Assigned task:
Exactly as they appear, copy the lines of the listing from the one containing "How do I perform: Click the number" through the final line, both included, and nothing else.

Input data:
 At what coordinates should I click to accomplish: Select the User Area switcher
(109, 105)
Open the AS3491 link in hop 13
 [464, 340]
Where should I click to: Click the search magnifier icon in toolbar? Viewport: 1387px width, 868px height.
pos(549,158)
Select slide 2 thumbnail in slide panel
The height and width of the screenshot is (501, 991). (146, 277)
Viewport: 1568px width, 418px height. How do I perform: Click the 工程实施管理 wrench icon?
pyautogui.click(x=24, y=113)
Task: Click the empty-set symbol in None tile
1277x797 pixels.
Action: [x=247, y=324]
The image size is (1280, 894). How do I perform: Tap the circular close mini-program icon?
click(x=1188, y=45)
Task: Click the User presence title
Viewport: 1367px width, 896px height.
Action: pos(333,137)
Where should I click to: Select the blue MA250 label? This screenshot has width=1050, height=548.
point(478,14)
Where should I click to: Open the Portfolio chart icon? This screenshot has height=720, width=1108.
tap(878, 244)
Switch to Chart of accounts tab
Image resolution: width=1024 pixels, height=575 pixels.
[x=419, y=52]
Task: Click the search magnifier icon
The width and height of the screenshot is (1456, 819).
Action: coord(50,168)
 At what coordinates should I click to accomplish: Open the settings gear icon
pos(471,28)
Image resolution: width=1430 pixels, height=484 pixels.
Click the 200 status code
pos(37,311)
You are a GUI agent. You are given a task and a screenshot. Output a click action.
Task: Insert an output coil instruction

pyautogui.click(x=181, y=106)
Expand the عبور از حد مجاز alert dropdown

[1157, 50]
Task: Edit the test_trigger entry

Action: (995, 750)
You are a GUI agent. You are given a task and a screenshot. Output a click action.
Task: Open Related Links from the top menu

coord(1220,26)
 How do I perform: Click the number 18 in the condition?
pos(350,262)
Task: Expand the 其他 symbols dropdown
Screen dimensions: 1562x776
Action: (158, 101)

Expected answer:
 How do I perform: Click the number 18 in the condition?
pos(350,262)
Task: Expand the 其他 symbols dropdown
Screen dimensions: 1562x776
Action: (158, 101)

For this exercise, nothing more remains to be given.